The problem: Prior to that moment, I’d never actually paddled a loaded kayak, never paddled through breaking surf, never paddled in fog.
Some of the biggest adventures are born of small ideas. The small idea behind this journey–to live really cheaply for a month–involved more of a push than a pull. The agreement with my landlord was that I’d relinquish the house on Peaks Island for all of August. I was reasonably young, had little money and fewer obligations, and I’d heard about the recently created Maine Island Trail, a network of three dozen or so islands no more than a day’s paddle apart, where anyone could camp for free. Why not paddle the whole thing?
So I bought a used kayak and paddled around Peaks twice to gain expertise; then a friend taught me to identify edible island plants. Most of them, as I recall, tasted like iodine. Immediately afterward, I bought a boatload, quite literally, of pasta. Over the course of the next month I discovered that rotini boiled in seawater with freshly gathered mussels and tossed with a little wild mustard and a lot of black pepper was actually pretty good.

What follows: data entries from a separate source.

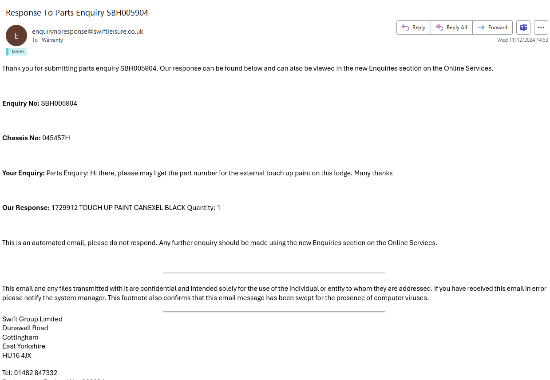Click the Cottingham address line
550x380 pixels.
pos(20,337)
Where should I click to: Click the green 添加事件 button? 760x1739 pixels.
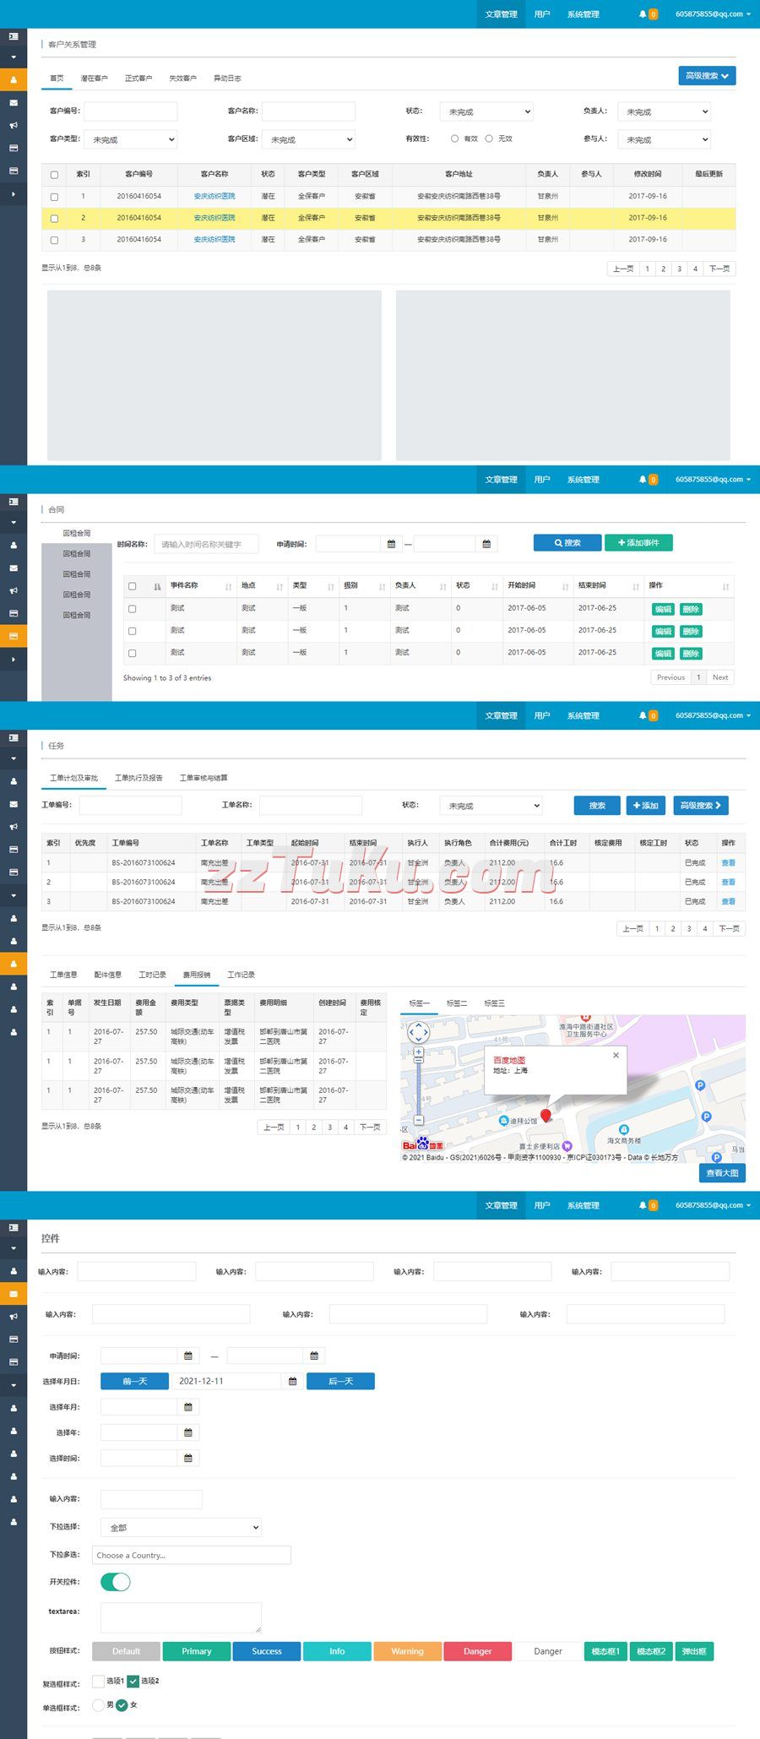(x=638, y=543)
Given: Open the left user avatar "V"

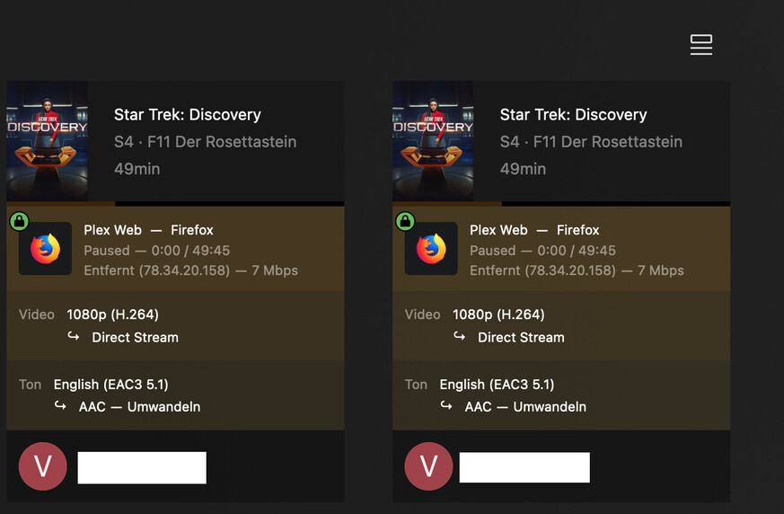Looking at the screenshot, I should [42, 466].
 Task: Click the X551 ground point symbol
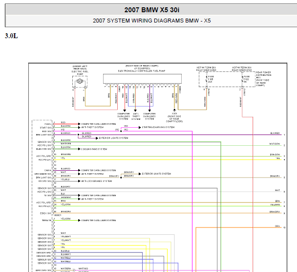click(174, 109)
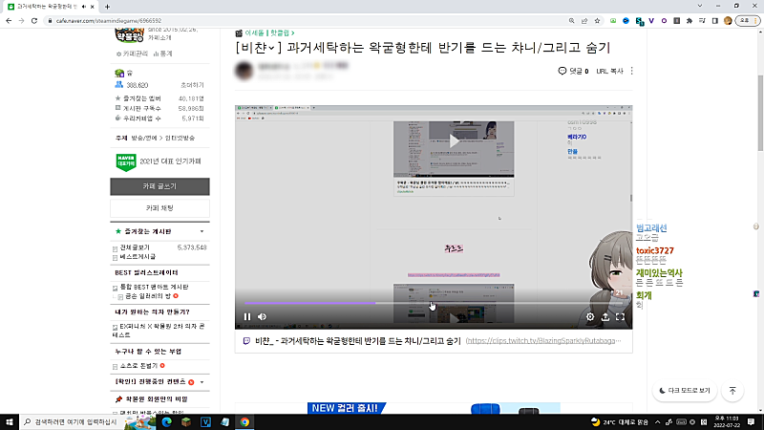This screenshot has width=764, height=430.
Task: Collapse the 즐겨찾는 게시판 section
Action: click(x=201, y=232)
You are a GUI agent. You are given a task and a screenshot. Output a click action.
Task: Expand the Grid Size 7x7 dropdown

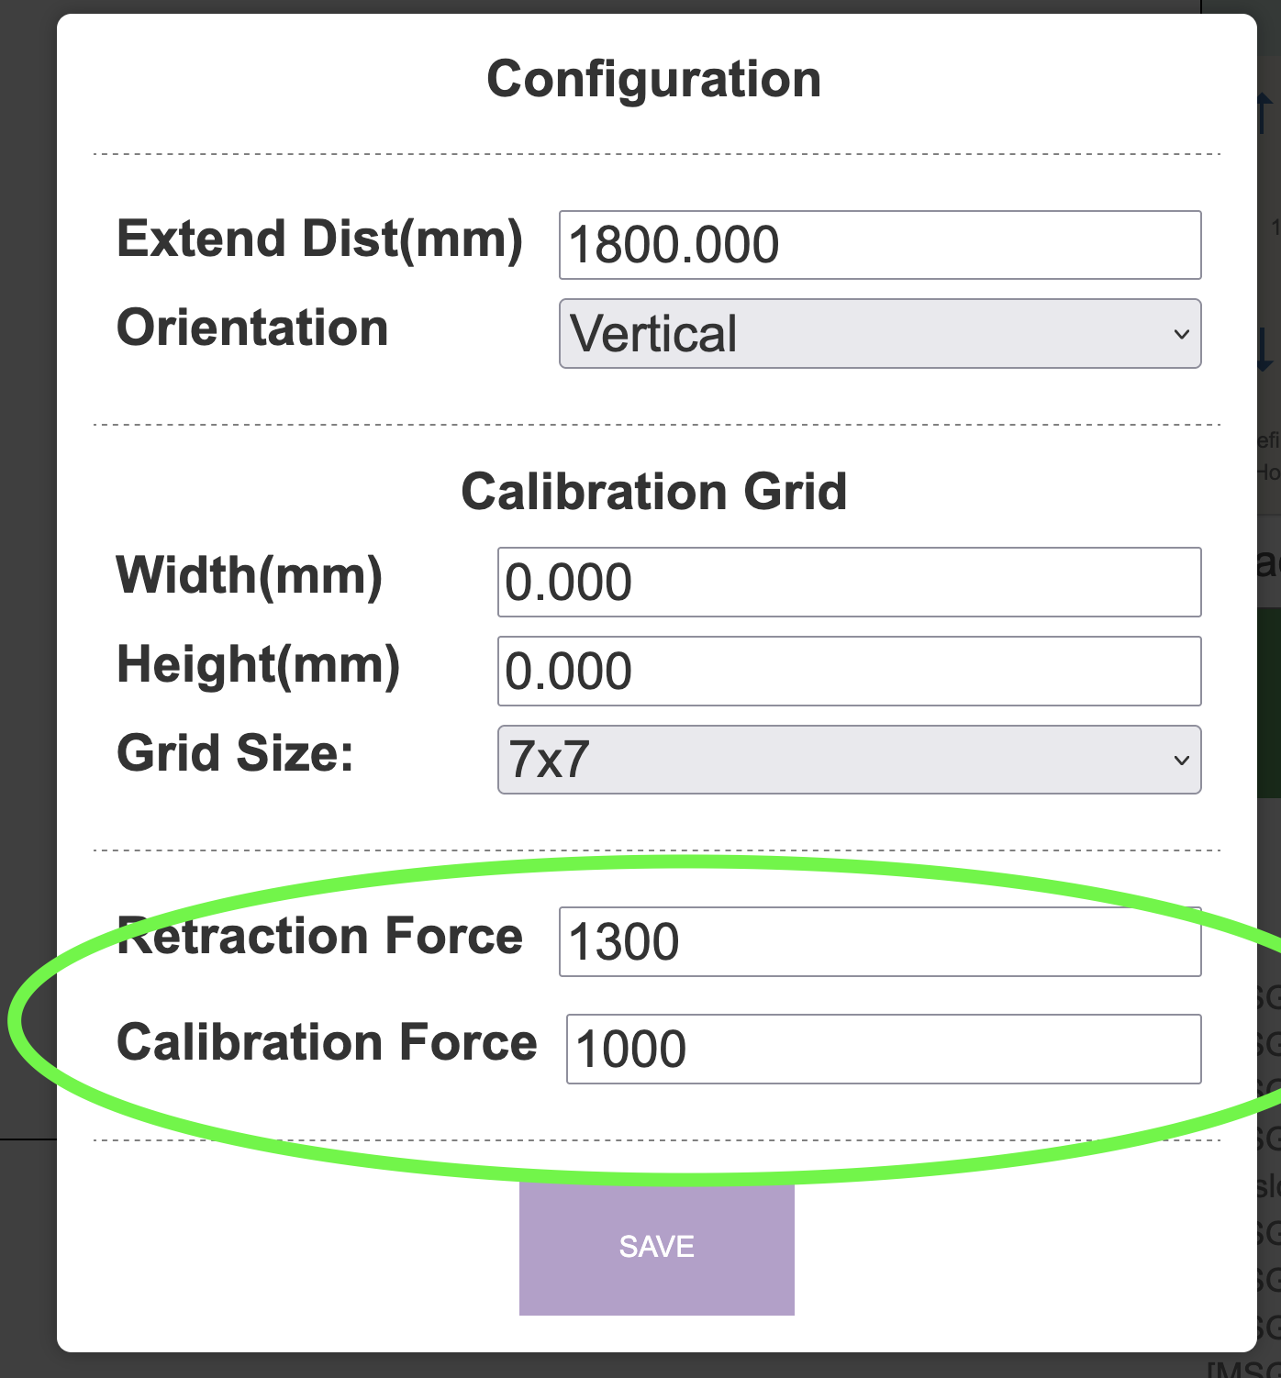[x=849, y=760]
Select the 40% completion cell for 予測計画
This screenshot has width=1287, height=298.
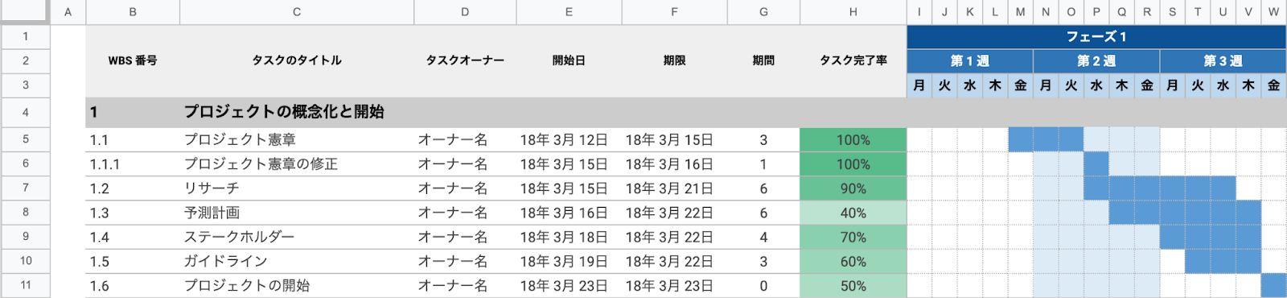point(853,213)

My route to the first night’s campsite was neither the most efficient nor the most direct. At least, I don’t believe it was; I’m not sure exactly how I got there. But I landed some hours later on a foggy gravel beach at an island a few miles offshore, then immediately dug out a book I’d recently bought (and hadn’t read) on kayak navigation. I began what would be the first of many hands-on lessons that month.
The fledgling Maine Island Trail itself, as it happened, was also born of a simple idea that quickly grew more sophisticated. In 1987, the nonprofit Island Institute undertook a survey of Maine’s state-owned islands with an eye toward their potential for recreation. There were about 1,300 of them in all–many just uninteresting bits of surf-washed ledge. “But in the course of the survey we came across 30-odd that had tremendous recreational potential,” recalls Dave Getchell Sr., then an editor with the institute’s Island Journal. “And it occurred to me that if we set up a water trail instead of a land trail, people could cruise along the coast and have a place to stay at night.”
Getchell wrote an article outlining the idea of a water trail. He was soon awash in enthusiastic responses. The following year the Maine Island Trail Association was established as a program of the Island Institute.
The trail would be open to both paddlers and motorboaters–anyone adept at pulling up on a rocky shore or mooring in tricky conditions. The idea was embraced not only by these recreational boaters–all of whom seemed to have an inordinate love of islands–but also, perhaps surprisingly, by individuals who owned private islands. Many were happy to open their properties to camping, in exchange for which they’d get free stewardship services; volunteers would keep an eye on the islands through the summer, clean up trash, and keep pathways clear.